I know she had a profound impact on you, but in all reality she probably would never be able to understand that impact and as a "normal" person doesn't relate to where you're coming from anyway. Also, seeing her again is just going to prolong your feelings, and is getting in the way of you making real progress. You are using her as an emotional crutch and aren't working on your SA. You say you won't take a chance with her, so go somewhere else and take a chance with someone else. Overcoming SA is all about taking chances, and you're going nowhere fast by staying at this job just so you can see someone who jerked you around. Take with you what you've learned and move on.


----------



## Farideh (Nov 13, 2011)

Why would you want to keep on seeing her when she was leading you on? That, I don't understand. I would really hate that person and be happy I would never seem them ever again.


----------



## Monroee (Aug 26, 2009)

If she was only leading you on and rejected you when you asked to go out with her, than I see no reason why you'd want to stay. You just want to stay to "see" her and be an acquaintance? Why would you be satisfied with that? It's best to move on from it. You can get her number and try asking her out again, but if she isn't interested, don't let this crush hold you back. 

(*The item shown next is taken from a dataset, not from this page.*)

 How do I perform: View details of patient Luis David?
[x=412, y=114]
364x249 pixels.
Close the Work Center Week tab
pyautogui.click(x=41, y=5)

I had an acquaintance once in class, really liked her, thought she was an amazing person, and I tried hard to be friends with her outside of the class. She rejected me over and over. But I was infatuated with her and as the class came to an end, I panicked and point-blank asked her out again, in which she point-blank rejected me. It hurt like hell. But I had to face the truth and go on. It hurts when you are infatuated with someone and they don't feel the same way. The only way to deal with it is to move on. Eventually you will find another girl that you feel that way about and she will like you in return. You deserve to be liked in return, not jerked around and constantly be rejected. That's no way to live.


----------



## scarpia (Nov 23, 2009)

Monroee said:


> If she was only leading you on and rejected you when you asked to go out with her, than I see no reason why you'd want to stay.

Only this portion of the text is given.